1 prolog

Jalanan sepi.

Langit gelap.

Angin musim gugur bertiup kencang.

Ia merapatkan jaket yang dikenakannya, namun tubuhnya tetap saja menggigil. Bukan karena angin, karena saat ini ia sama sekali tidak bisa merasakan apa pun. Sepertinya saraf-sarafnya sudah tidak berfungsi. Ia tidak bisa melihat, tidak bisa mendengar, tidak bisa bersuara, dan tidak bisa merasakan apa apa.

Kecuali rasa sakit dihatinya, ia bisa merasakan yang satu itu.

Sakit sekali.....

Butuh tenaga besar untuk menyeret kakinya dan maju selangkah. Sebelah tangannya terangkat ke dada, mencengkram bagian depan jaket. Tangan yang lain terjulur ke depan dan mencengkram pagar besi jembatan. Pagar besi itu seharusnya terasa dingin ditangannya yang telanjang, tapi nyatanya ia tidak merasakan apapun walaupun ia mencengkram pagar besi itu sampai buku-buku jarinya memutih.

Matanya menatap kosong ke bawah. Permukaan sungai terlihat seperti kaca besar berwarna hitam yang memantulkan cahaya dari lampu-lampu di tepi jalan.

Air sungai itu pasti dingin sekali. Ia pasti akan mati kedinginan bila terjun ke sungai itu. Mati beku.

Ia hanya perlu membiarkan dirinya jatuh. Setelah itu seluruh tubuhnya akan membeku. Rasa sakit ini juga akan membeku. Ia tidak akan merasakannya lagi.

Ruangan itu sudah sepi sejak satu jam yang lalu. Semua lampu sudah dimatikan, kecuali yang terdapat disudut ruangan dekat jendela. Lampu disana masih menyala karena masih ada seseorang disana. Gadis yang menempati meja didekat jendela itu sebenarnya tidak benar-benar membutuhkan penerangan karena ia tidak sedang bekerja.

Fanny septyani duduk bersandar dikursi dengan kedua tangan dilipat di depan dada. Keningnya berkerut dan matanya menyipit menatap lekat-lekat ponsel yang tergeletak di meja kerjanya. Ia menggigit bibir dan tidak habis pikir kenapa ponselnya tidak berdering, tidak bergetar, tidak melakukan apa pun.

Ia memutar kursi menghadap ke jendela besar dan memandang ke bawah, memperhatikan mobil-mobil yang berseliweran di jalan raya kota paris dengan tatapan menerawang. Langit sudah gelap. Ia melirik jam tangan dan mendesah. J tujuh lewat. Dengan sekali sentakan ia memutar kembali kursinya menghadap meja kerja.

"Ke mana saja kau" desis fanny sambil mengetuk-ngetuk ponselnya dengan kukunya yang dicat orange.

"Kau bicara dengan ponsel?"

Fanny mengangkat wajah dan menoleh, Elisa smith yang baru masuk ke ruangan tersenyum kepadanya. Elisa manis yang berambut pirang emas sebahu, bermata hijau, dan berhidung berbintik bintik itu berusia 29 tahun, beberapa tahun lebih tua daripada Fanny, tapi secara fisik wanita itu tidak terlihat seperti wanita eropa seusiannya. Perawakannya kurus, kecil dan dengan wajah seperti gadis remaja. Disatu sisi elisa menyukai kenyataan itu.

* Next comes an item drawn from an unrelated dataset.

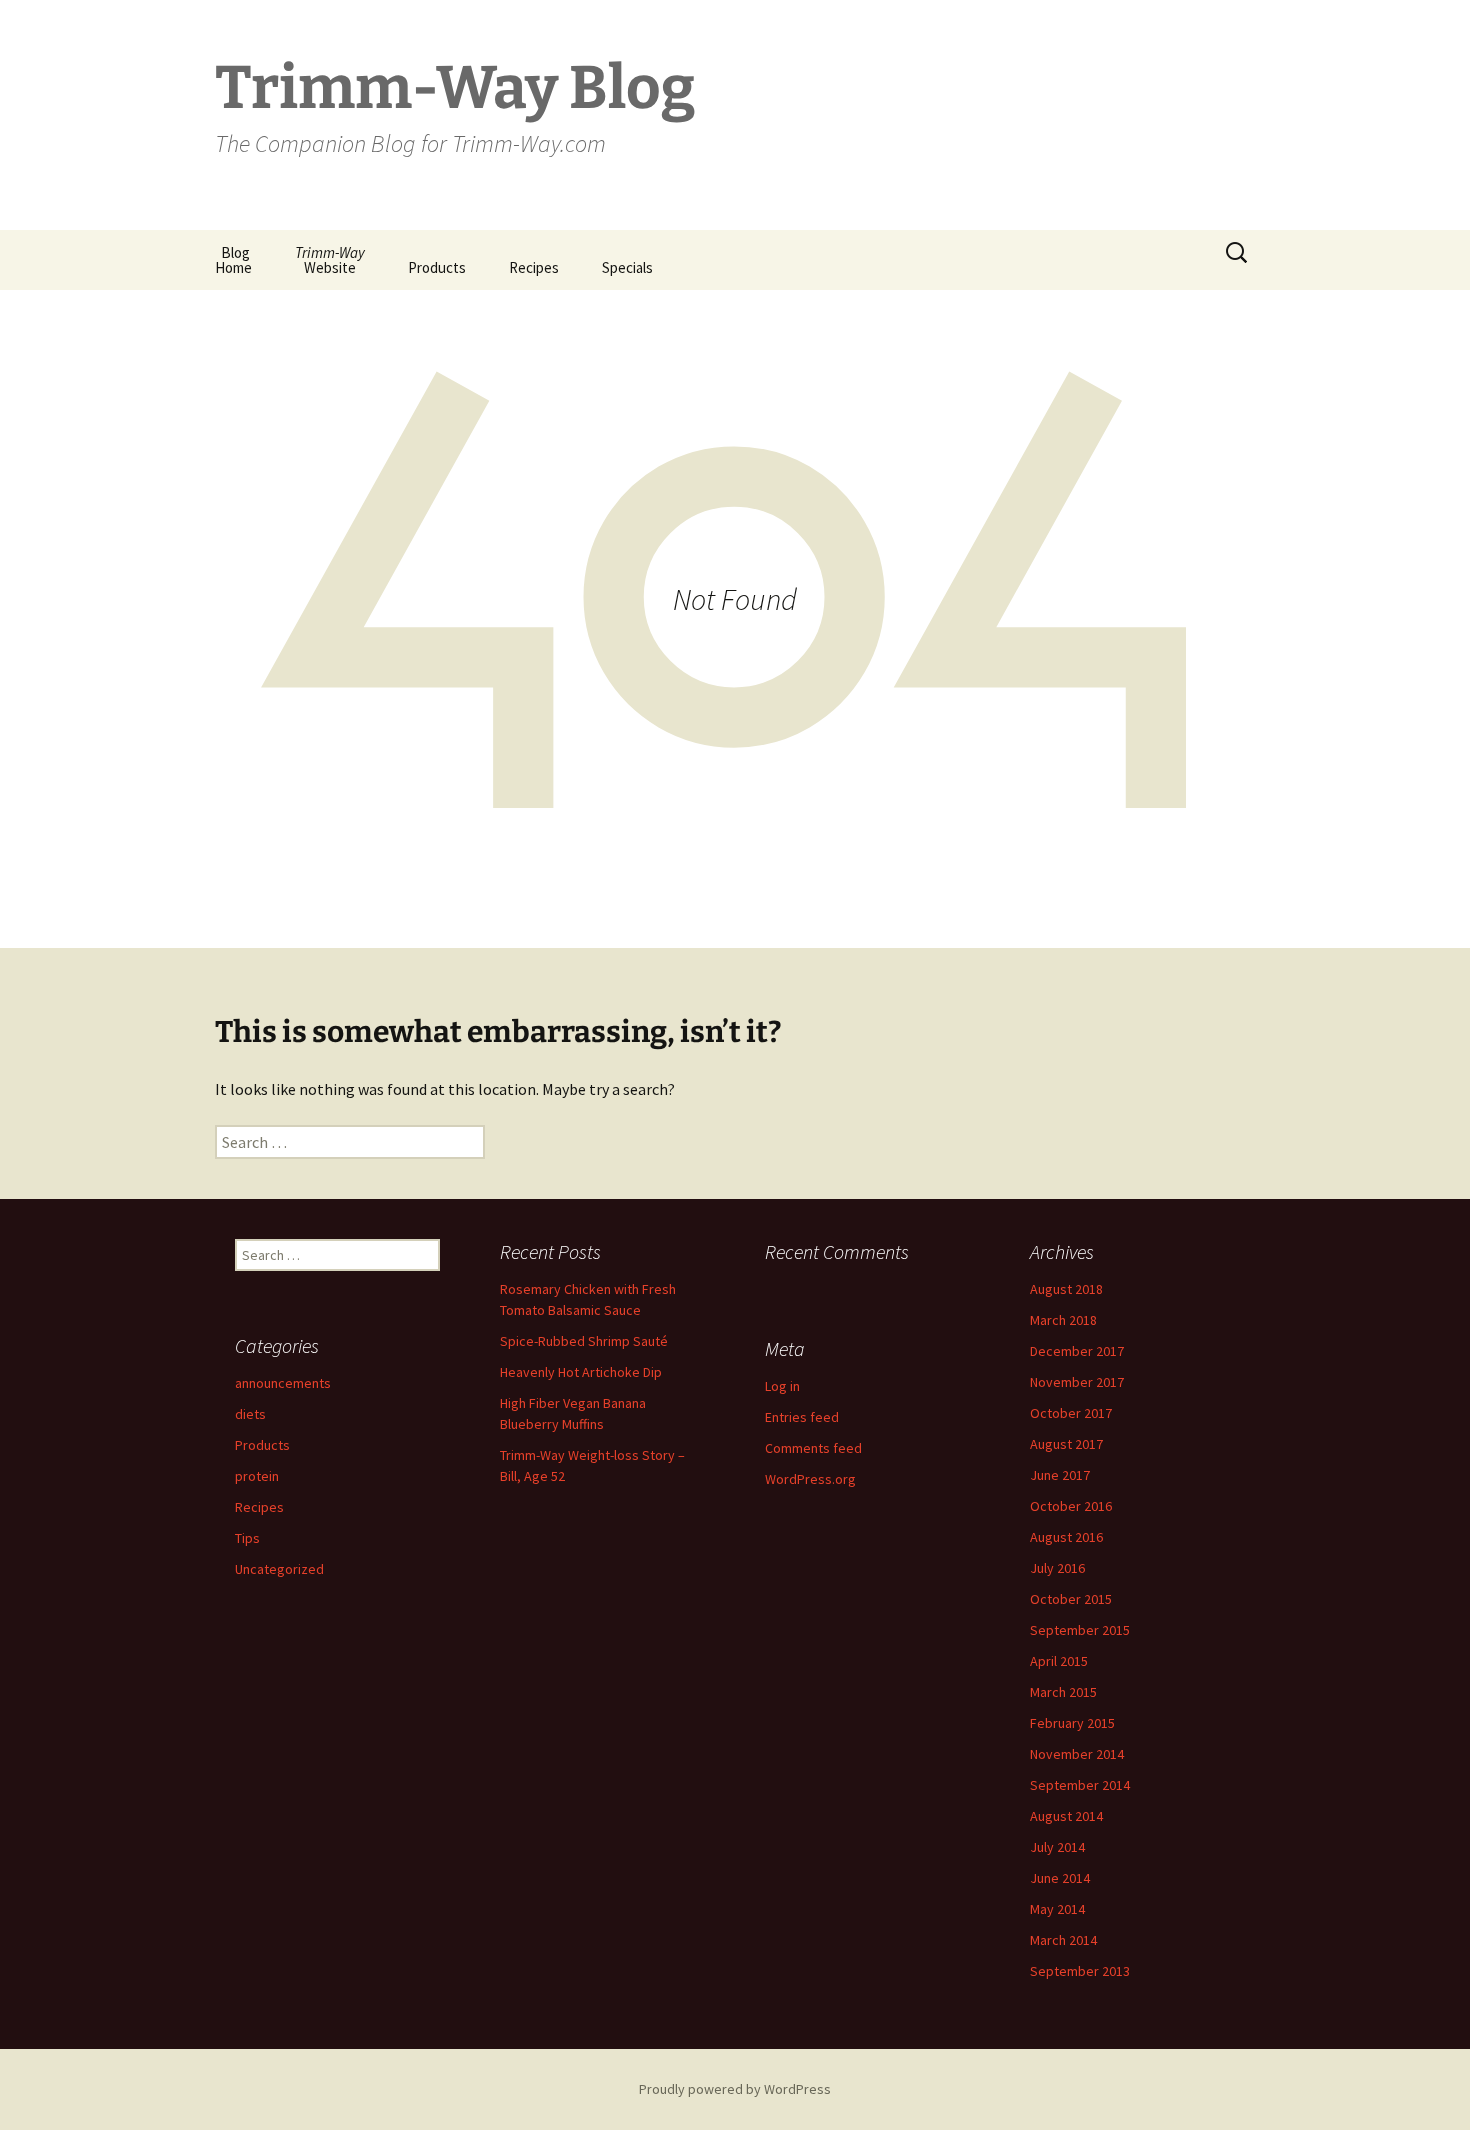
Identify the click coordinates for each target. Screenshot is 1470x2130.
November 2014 (1077, 1754)
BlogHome (233, 260)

"Sudah selesai siaran?" Tanya Fanny ringan sambil mencondongkan tubuh ke depa, menumpukan kedua siku di meja dan bertopang dagu.

Elisa mengangguk dan berjalan ke meja kerjanya yang persis di depan meja Fanny.

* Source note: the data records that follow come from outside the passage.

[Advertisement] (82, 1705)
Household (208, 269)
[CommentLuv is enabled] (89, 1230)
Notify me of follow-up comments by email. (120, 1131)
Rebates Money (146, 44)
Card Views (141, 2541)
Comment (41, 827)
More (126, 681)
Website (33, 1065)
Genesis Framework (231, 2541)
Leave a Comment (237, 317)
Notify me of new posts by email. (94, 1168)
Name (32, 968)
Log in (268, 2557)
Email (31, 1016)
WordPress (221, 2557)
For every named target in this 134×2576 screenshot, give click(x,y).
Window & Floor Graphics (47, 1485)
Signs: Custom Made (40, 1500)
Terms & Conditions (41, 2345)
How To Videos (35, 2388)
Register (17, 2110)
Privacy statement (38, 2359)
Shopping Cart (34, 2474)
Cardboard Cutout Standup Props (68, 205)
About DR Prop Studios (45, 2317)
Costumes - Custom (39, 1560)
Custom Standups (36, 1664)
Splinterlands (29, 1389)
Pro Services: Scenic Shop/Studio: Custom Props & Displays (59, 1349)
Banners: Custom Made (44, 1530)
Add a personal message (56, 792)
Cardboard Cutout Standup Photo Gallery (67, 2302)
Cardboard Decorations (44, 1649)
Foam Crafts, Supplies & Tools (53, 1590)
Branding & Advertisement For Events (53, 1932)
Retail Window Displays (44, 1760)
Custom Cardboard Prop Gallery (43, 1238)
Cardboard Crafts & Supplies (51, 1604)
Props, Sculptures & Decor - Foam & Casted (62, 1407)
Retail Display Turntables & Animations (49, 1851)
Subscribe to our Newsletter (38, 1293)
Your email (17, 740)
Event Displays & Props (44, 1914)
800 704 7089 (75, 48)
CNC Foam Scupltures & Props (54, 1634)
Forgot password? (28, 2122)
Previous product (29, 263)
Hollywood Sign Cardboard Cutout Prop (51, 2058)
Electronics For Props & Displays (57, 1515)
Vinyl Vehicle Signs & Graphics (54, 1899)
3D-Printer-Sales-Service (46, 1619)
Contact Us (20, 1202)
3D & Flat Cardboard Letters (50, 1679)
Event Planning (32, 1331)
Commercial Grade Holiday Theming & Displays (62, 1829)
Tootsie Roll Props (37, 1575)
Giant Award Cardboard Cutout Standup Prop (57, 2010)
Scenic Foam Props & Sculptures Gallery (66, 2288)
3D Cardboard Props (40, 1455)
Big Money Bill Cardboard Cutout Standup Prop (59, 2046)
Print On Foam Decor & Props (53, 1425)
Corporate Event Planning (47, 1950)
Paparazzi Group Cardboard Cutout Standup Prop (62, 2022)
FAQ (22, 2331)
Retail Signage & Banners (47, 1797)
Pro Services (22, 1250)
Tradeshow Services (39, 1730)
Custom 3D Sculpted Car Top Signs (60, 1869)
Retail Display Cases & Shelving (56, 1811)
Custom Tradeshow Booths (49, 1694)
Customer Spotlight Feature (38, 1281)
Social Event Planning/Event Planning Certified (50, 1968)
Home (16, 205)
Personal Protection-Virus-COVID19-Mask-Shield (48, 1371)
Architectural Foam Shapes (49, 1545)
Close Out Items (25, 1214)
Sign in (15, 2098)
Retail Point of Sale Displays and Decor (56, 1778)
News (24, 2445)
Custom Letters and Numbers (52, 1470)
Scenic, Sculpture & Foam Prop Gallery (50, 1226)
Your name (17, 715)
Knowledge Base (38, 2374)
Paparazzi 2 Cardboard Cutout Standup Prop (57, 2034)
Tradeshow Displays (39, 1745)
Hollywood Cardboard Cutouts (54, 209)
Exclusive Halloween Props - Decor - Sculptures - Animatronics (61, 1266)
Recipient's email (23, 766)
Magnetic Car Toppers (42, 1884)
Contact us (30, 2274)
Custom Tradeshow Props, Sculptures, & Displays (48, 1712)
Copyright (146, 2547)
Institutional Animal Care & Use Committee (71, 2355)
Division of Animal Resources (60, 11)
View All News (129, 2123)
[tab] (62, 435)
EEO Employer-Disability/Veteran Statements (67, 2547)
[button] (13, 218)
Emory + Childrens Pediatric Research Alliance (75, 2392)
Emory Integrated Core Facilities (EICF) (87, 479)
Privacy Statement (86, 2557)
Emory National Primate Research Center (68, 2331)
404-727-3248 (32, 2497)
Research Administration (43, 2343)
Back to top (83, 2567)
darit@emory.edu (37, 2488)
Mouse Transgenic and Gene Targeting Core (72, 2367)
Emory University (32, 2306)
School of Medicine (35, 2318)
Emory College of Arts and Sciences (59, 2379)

"Bukankah kau sudah selesai siaran sejak..." ia melirik jam dinding, "satu setengah jam yang lalu?" Tanya elisa dengan alis terangkat.

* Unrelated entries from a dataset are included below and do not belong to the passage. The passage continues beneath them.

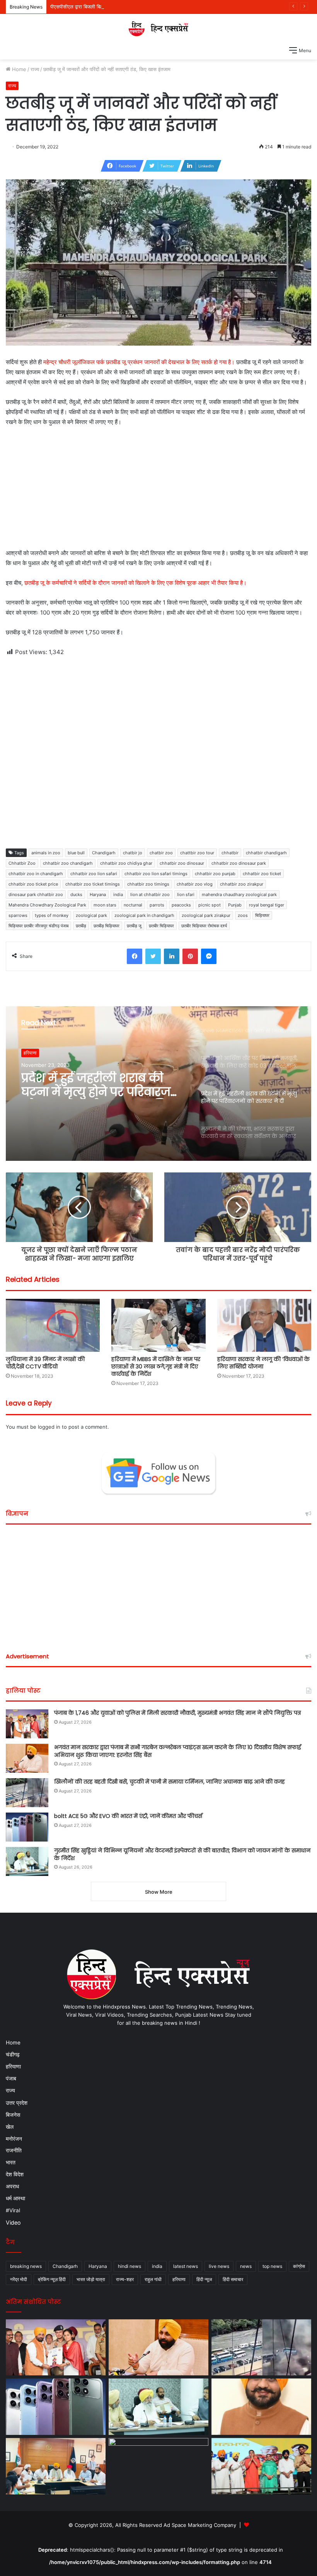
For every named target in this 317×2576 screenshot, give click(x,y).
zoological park (91, 915)
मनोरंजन (14, 2138)
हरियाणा (13, 2066)
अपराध (12, 2186)
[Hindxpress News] (158, 28)
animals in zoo (45, 852)
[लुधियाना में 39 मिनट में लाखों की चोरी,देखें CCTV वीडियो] (53, 1325)
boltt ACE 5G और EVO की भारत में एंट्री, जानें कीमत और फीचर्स (128, 1816)
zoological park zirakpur (206, 915)
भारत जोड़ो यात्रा (91, 2279)
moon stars (105, 905)
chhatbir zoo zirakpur (241, 884)
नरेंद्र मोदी (18, 2279)
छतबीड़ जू (134, 926)
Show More (158, 1892)
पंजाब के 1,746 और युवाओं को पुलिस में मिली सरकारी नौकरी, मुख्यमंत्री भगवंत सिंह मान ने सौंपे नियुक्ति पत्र (177, 1713)
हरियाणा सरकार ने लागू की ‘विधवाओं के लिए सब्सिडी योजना (263, 1362)
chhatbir (230, 852)
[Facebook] (134, 956)
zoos (243, 915)
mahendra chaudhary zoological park (239, 894)
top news (272, 2266)
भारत (10, 2162)
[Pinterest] (190, 956)
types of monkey (51, 915)
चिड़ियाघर (262, 915)
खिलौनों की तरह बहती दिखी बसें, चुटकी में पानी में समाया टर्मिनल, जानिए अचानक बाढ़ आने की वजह (169, 1781)
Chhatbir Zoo (22, 863)
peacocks (181, 905)
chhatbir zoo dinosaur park (238, 863)
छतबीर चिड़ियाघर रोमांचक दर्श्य (204, 926)
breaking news (26, 2266)
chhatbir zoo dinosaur (182, 863)
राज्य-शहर (125, 2279)
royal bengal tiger (266, 905)
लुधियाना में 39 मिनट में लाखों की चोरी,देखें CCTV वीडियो (45, 1362)
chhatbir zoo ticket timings (92, 884)
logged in (49, 1427)
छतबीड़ (81, 926)
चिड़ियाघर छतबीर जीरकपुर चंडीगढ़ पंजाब (38, 926)
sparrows (18, 915)
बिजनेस (13, 2114)
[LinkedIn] (171, 956)
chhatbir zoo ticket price (33, 884)
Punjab (235, 905)
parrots (157, 905)
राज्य (35, 69)
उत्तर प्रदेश (16, 2102)
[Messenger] (208, 956)
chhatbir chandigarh (266, 852)
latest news (185, 2266)
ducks (76, 894)
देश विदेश (15, 2174)
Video (13, 2222)
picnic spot (209, 905)
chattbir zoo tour (197, 852)
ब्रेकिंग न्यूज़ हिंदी (52, 2279)
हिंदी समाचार (233, 2279)
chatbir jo (132, 852)
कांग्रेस (299, 2266)
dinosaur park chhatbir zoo (36, 894)
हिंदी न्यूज (204, 2279)
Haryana (98, 894)
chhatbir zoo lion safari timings (155, 873)
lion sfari (185, 894)
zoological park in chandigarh (144, 915)
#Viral (13, 2210)
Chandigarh (104, 852)
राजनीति (14, 2150)
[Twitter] (153, 956)
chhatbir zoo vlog (195, 884)
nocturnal (133, 905)
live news (219, 2266)
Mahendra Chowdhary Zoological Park (47, 905)
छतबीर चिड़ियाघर (161, 926)
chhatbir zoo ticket (262, 873)
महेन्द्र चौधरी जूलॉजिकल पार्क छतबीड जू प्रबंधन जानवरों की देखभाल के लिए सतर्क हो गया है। (138, 362)
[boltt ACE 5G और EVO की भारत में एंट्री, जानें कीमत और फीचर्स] (27, 1827)
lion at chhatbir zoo (150, 894)
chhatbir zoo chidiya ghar (126, 863)
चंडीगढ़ (13, 2054)
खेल (10, 2126)
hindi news (129, 2266)
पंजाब (11, 2078)
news (246, 2266)
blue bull (76, 852)
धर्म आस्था (15, 2198)
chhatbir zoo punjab (215, 873)
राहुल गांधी (153, 2279)
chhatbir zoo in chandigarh (36, 873)
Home (18, 69)
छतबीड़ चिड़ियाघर (106, 926)
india (118, 894)
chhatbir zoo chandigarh (68, 863)
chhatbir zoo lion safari (93, 873)
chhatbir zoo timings (148, 884)
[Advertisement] (158, 491)
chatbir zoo (161, 852)
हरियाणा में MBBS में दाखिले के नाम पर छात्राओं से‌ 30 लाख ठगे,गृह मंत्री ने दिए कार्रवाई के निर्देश (155, 1366)
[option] (158, 1083)
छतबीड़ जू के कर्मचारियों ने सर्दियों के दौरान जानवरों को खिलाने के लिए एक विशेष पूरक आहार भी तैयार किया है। (135, 582)
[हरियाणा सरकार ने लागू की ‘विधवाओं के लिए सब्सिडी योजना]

Fanny mendesah "memang" jawabnya lemas. Ia menunduk dan menyadarkan kening di meja, lalu mendesah keras sekali lagi.

Mereka berdua sama-sama penyiar di salah satu stasiun radio paling populer di Paris. Elisa lebih senior daripada Fanny dan siaran utama yang ditanganninya adalah acara yang membacakan surat-surat dari para penggemar, sementara Fanny membawa program lagu-lagu populer dan tangga lagu mingguan.